------ VORLIEGENDER TEXT

Der Rest von »Präludien & Notturni« erzählt dann ausführlich und abwechslungsreich, wie der geschwächte Morpheus Stück für Stück seine machtvollen Artefakte wiedererlangt und sein Reich halbwegs restauriert. Zu den Höhepunkten des ersten Sammelbandes gehört ein Ausflug von Morpheus in die Hölle, wo er sich mit einem gemeinen Dämon ein ›Duell der Realität‹ liefert; ein verstörendes Kapitel über Größenwahn und Maßlosigkeit, wenn ein Straßenrestaurant zum Hort tödlichen Gruppen-Irrsins wird; und natürlich das abschließende achte Kapitel des ersten Bandes, wenn dem selbstmitleidigen Morpheus von seiner überaus symphatischen Grufischwester Death der Kopf gerade gerückt wird.

------------
------ AUSGANGSMATERIAL

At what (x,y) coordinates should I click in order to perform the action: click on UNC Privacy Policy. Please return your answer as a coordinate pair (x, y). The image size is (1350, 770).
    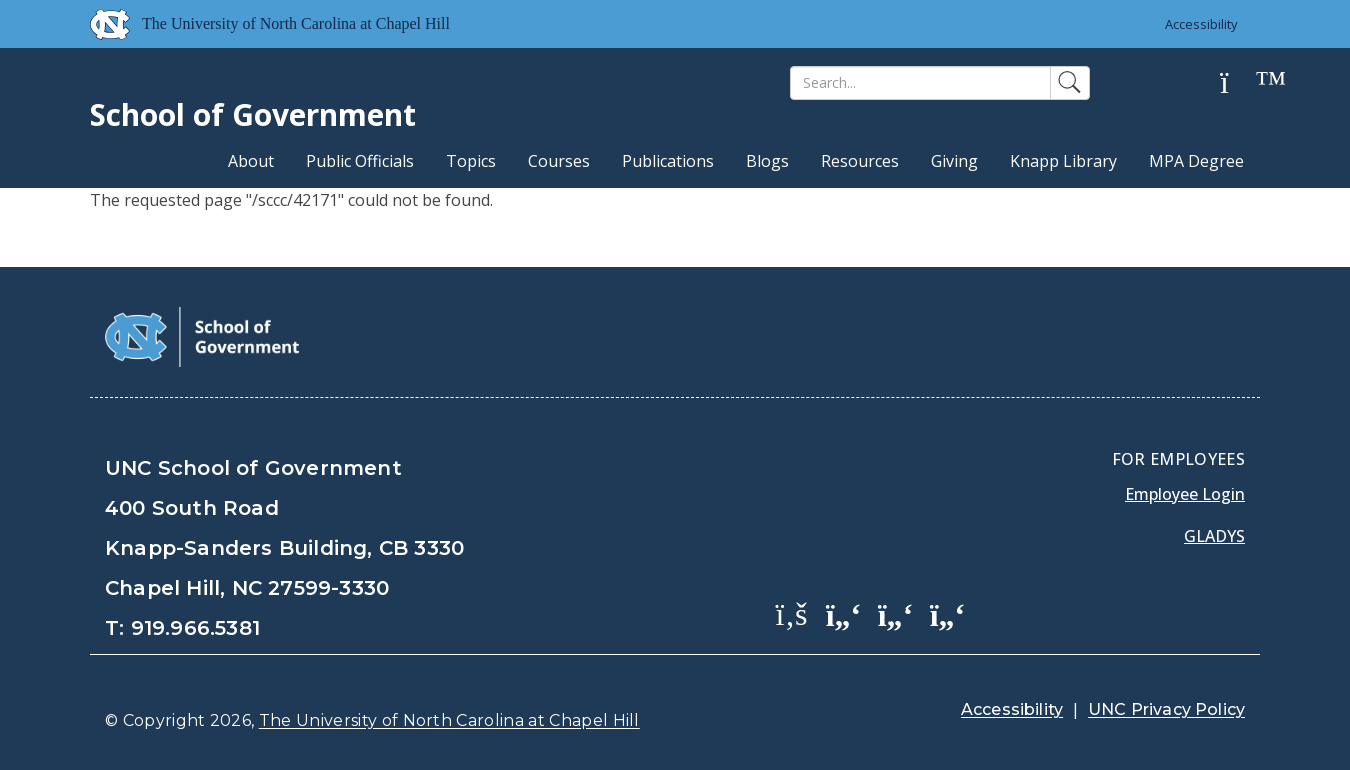
    Looking at the image, I should click on (1166, 709). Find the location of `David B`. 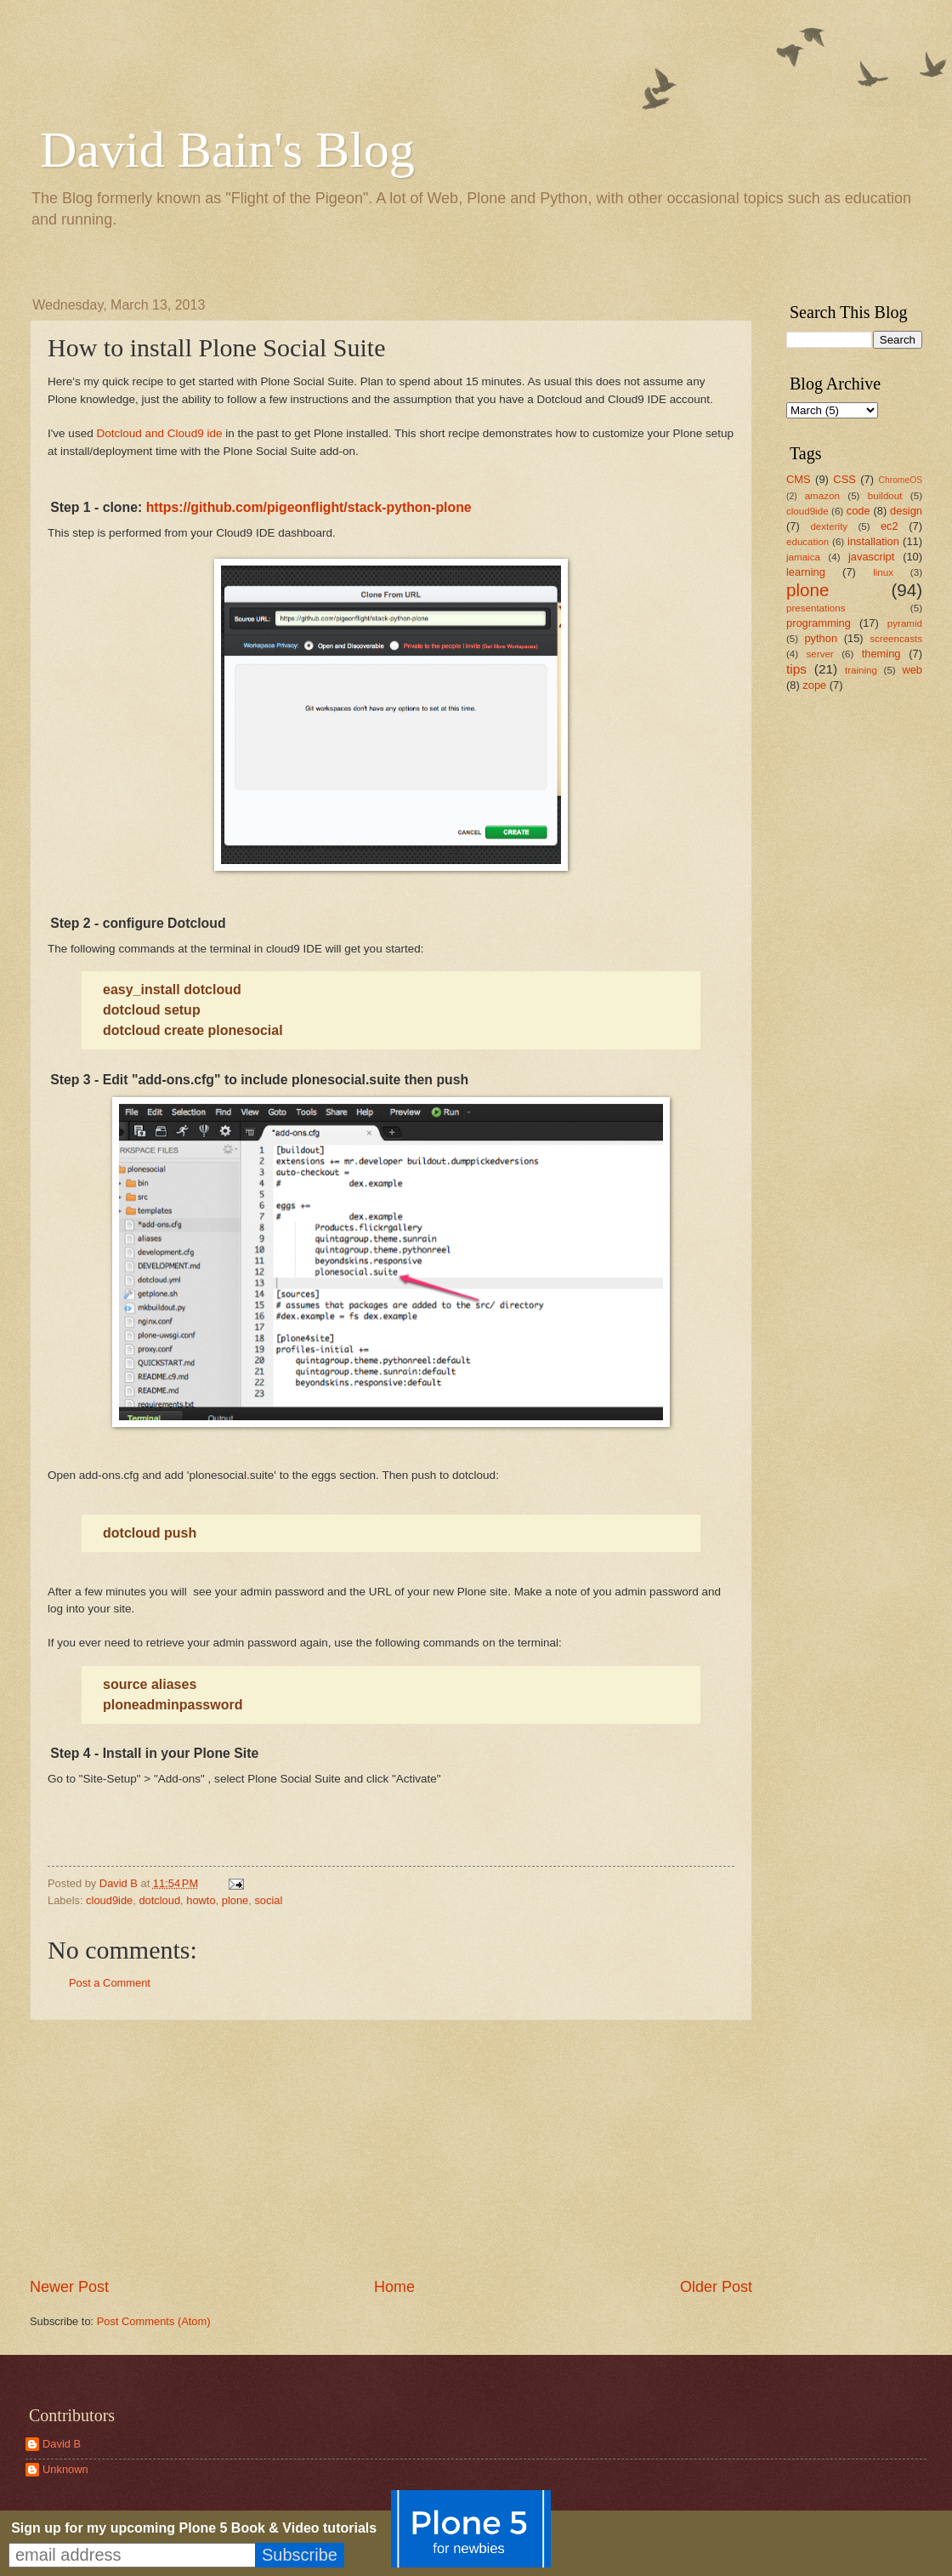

------------

AUFGABE -> Zähl alle Höhepunkte des ersten Sammelbandes auf, die der Text über »Präludien & Notturni« nennt.

LÖSUNG ->
- Morpheus' Ausflug in die Hölle, wo er sich mit einem gemeinen Dämon ein ›Duell der Realität‹ liefert
- ein verstörendes Kapitel über Größenwahn und Maßlosigkeit, in dem ein Straßenrestaurant zum Ort tödlichen Irrsinns einer Gruppe wird
- das abschließende achte Kapitel, in dem Morpheus' Schwester Death dem selbstmitleidigen Morpheus den Kopf gerade rückt